> _Work instruction_:
Send back all of the data, word for word.

[Recorded data — start]

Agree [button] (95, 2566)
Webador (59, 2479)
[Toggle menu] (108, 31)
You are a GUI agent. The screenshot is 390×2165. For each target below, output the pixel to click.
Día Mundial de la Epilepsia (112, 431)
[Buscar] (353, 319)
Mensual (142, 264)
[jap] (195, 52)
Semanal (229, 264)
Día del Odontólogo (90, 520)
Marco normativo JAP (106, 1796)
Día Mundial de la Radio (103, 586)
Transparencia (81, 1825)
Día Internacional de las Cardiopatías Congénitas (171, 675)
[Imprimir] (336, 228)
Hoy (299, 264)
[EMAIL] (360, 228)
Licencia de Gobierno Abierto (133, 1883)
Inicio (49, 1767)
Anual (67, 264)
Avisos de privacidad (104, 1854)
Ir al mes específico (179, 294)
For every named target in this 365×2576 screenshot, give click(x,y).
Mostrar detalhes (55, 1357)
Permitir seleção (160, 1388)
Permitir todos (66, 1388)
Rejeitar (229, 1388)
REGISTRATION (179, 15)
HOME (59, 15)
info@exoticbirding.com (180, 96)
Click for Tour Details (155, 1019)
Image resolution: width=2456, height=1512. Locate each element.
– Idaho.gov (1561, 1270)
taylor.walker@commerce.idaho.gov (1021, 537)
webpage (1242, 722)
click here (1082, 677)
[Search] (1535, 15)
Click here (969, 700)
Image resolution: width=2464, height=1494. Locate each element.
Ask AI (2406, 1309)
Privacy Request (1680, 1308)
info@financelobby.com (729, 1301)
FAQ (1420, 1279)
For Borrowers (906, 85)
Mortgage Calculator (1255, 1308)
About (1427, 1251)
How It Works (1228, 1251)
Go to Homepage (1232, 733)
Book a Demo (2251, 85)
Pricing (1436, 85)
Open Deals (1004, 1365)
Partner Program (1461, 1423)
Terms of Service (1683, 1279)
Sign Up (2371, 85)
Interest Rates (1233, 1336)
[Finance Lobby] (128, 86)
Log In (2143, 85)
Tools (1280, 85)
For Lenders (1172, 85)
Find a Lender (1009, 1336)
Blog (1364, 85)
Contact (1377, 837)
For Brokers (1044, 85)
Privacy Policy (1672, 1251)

[Recorded data — finish]

> _Solved exercise_:
Agree [button] (95, 2566)
Webador (59, 2479)
[Toggle menu] (108, 31)
You are a GUI agent. The screenshot is 390×2165. For each target below, output the pixel to click.
Día Mundial de la Epilepsia (112, 431)
[Buscar] (353, 319)
Mensual (142, 264)
[jap] (195, 52)
Semanal (229, 264)
Día del Odontólogo (90, 520)
Marco normativo JAP (106, 1796)
Día Mundial de la Radio (103, 586)
Transparencia (81, 1825)
Día Internacional de las Cardiopatías Congénitas (171, 675)
[Imprimir] (336, 228)
Hoy (299, 264)
[EMAIL] (360, 228)
Licencia de Gobierno Abierto (133, 1883)
Inicio (49, 1767)
Anual (67, 264)
Avisos de privacidad (104, 1854)
Ir al mes específico (179, 294)
For every named target in this 365×2576 screenshot, give click(x,y).
Mostrar detalhes (55, 1357)
Permitir seleção (160, 1388)
Permitir todos (66, 1388)
Rejeitar (229, 1388)
REGISTRATION (179, 15)
HOME (59, 15)
info@exoticbirding.com (180, 96)
Click for Tour Details (155, 1019)
Image resolution: width=2456, height=1512. Locate each element.
– Idaho.gov (1561, 1270)
taylor.walker@commerce.idaho.gov (1021, 537)
webpage (1242, 722)
click here (1082, 677)
[Search] (1535, 15)
Click here (969, 700)
Image resolution: width=2464, height=1494. Locate each element.
Ask AI (2406, 1309)
Privacy Request (1680, 1308)
info@financelobby.com (729, 1301)
FAQ (1420, 1279)
For Borrowers (906, 85)
Mortgage Calculator (1255, 1308)
About (1427, 1251)
How It Works (1228, 1251)
Go to Homepage (1232, 733)
Book a Demo (2251, 85)
Pricing (1436, 85)
Open Deals (1004, 1365)
Partner Program (1461, 1423)
Terms of Service (1683, 1279)
Sign Up (2371, 85)
Interest Rates (1233, 1336)
[Finance Lobby] (128, 86)
Log In (2143, 85)
Tools (1280, 85)
For Lenders (1172, 85)
Find a Lender (1009, 1336)
Blog (1364, 85)
Contact (1377, 837)
For Brokers (1044, 85)
Privacy Policy (1672, 1251)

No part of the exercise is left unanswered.